» **YOUR ASSIGNMENT**: Any pictures in the records below must be left out when you repeat the lines from the line containing "The width and" through the line containing "Where should I click to: Expand" exactly.

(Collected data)
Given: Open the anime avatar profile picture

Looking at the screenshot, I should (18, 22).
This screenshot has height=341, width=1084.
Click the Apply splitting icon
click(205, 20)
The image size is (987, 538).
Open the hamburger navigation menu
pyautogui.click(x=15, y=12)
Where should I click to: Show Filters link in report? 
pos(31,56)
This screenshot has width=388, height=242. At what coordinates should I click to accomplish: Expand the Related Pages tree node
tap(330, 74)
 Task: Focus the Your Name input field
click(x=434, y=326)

* * *

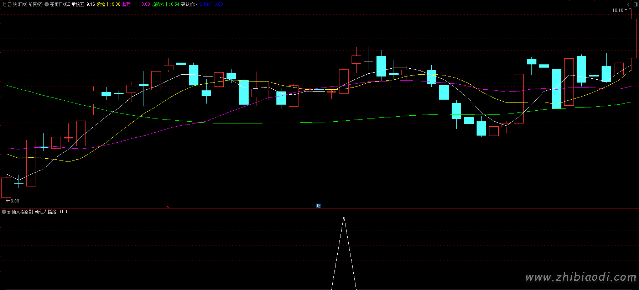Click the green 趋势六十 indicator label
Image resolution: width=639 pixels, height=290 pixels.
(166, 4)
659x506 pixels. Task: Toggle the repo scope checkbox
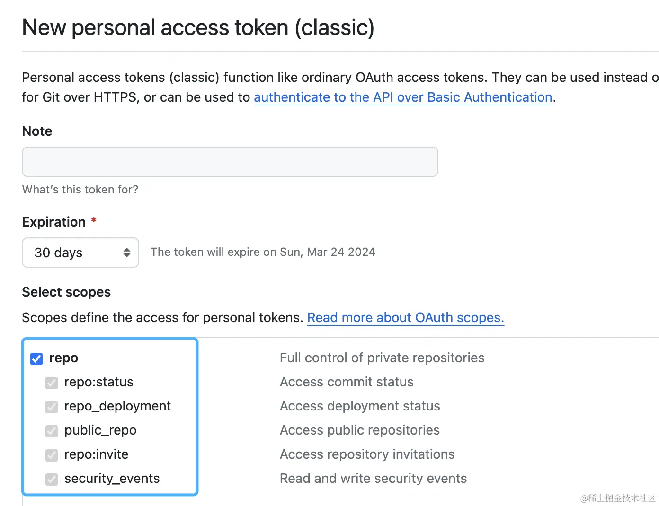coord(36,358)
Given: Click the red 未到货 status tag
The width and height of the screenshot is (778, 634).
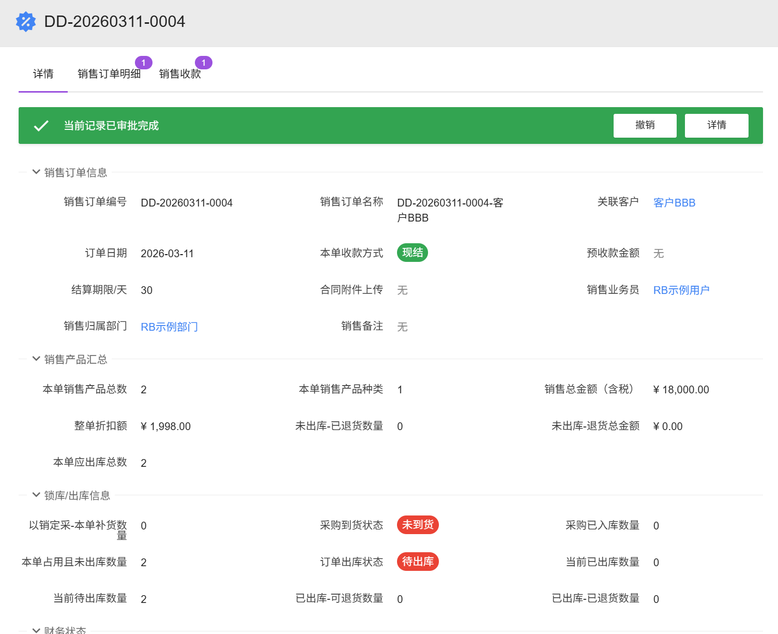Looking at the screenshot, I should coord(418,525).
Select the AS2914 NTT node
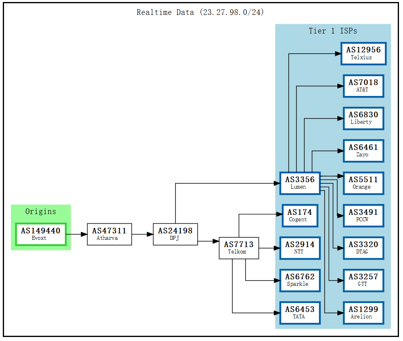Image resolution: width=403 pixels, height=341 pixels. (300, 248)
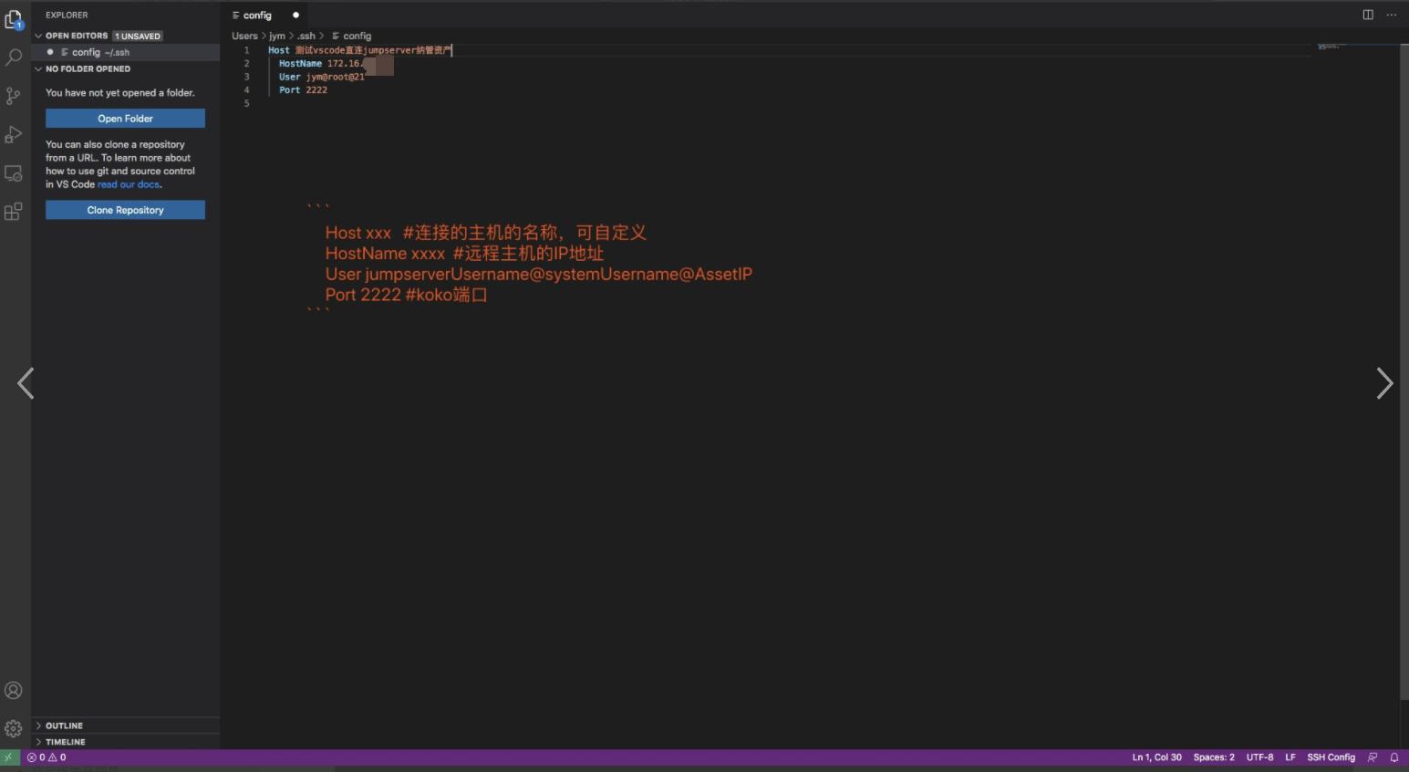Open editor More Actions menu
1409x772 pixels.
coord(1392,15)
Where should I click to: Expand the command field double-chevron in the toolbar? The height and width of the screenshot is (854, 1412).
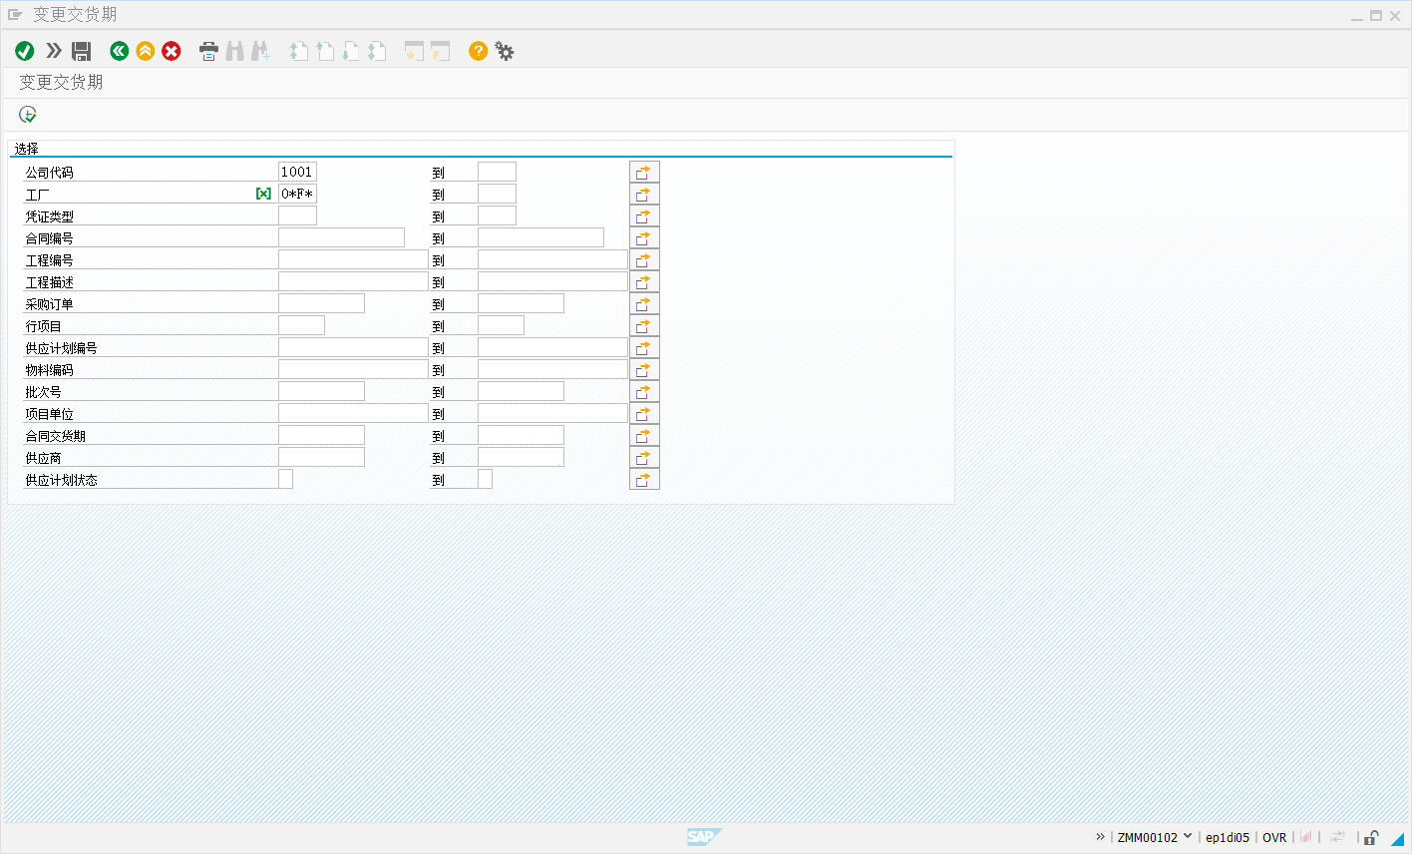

» **SOLUTION TO THIS TASK**:
The width and height of the screenshot is (778, 634).
Looking at the screenshot, I should coord(418,525).
Select the AS2914 NTT node
Image resolution: width=403 pixels, height=341 pixels. (300, 248)
Open editor More Actions menu
1409x772 pixels.
coord(1392,15)
Where should I click to: Expand the command field double-chevron in the toolbar? The height and width of the screenshot is (854, 1412).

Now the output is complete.